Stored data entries
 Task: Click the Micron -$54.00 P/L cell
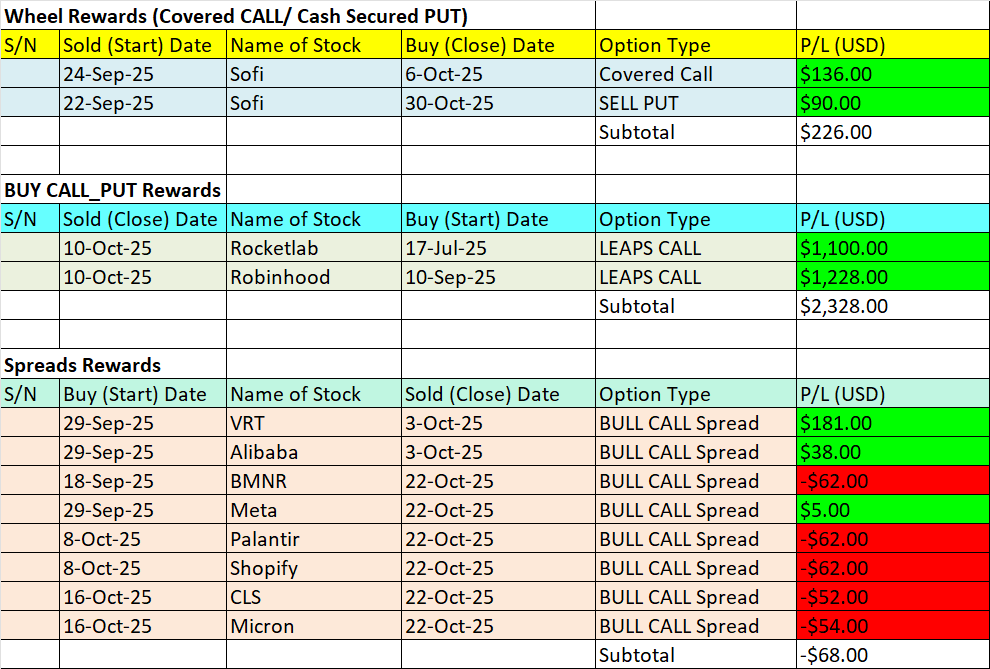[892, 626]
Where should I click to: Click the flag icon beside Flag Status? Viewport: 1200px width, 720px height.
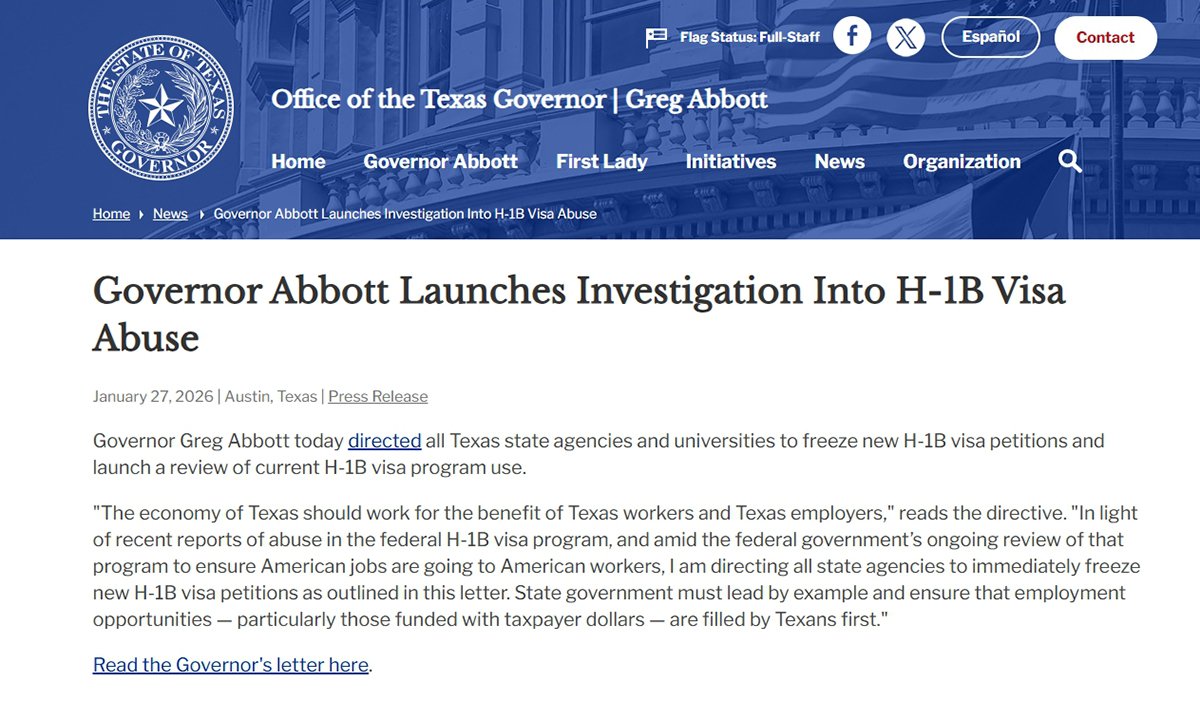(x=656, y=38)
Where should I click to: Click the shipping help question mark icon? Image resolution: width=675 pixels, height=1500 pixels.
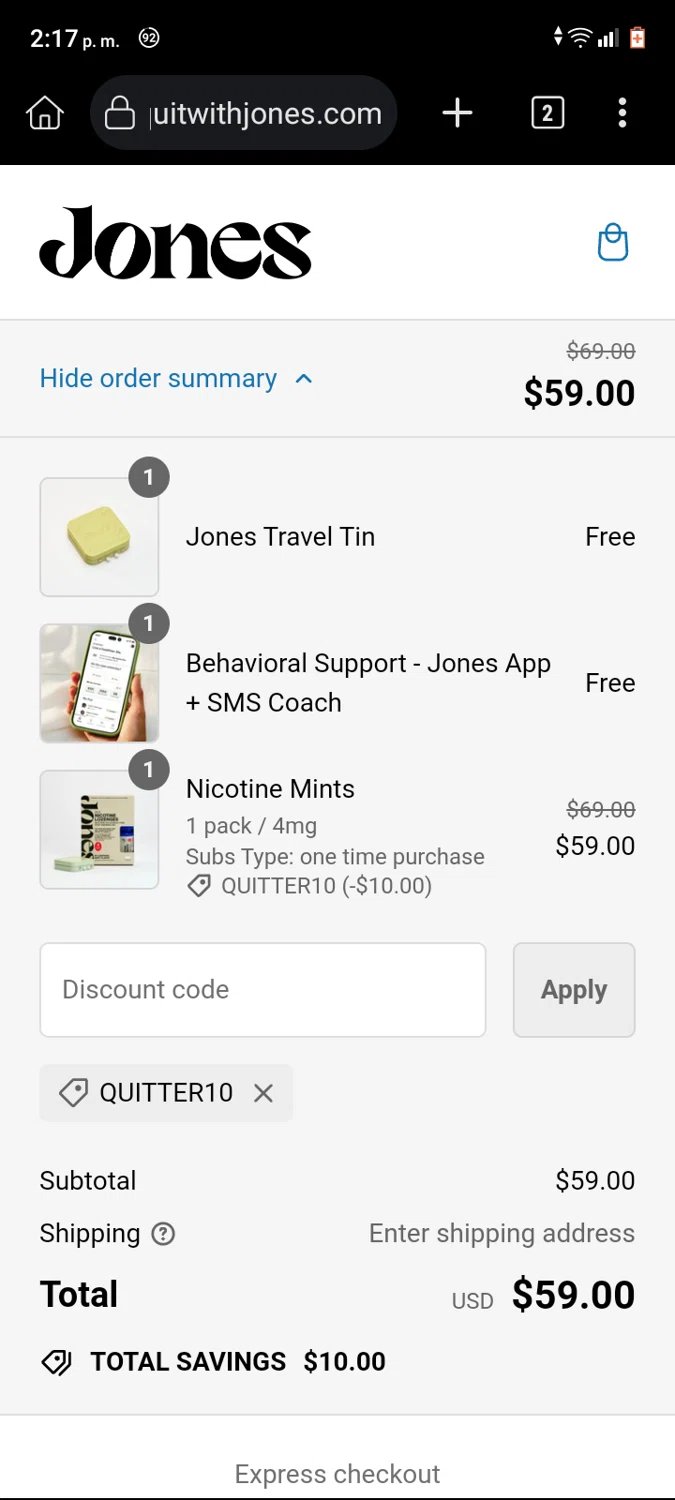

■ Activity
The output has to match the data above line for line, except that pictures are dropped.

■ Your solution
 Task: Click the Micron -$54.00 P/L cell
[892, 626]
Where should I click to: Click the flag icon beside Flag Status? Viewport: 1200px width, 720px height.
(x=656, y=38)
Where should I click to: Click the shipping help question mark icon? Image resolution: width=675 pixels, height=1500 pixels.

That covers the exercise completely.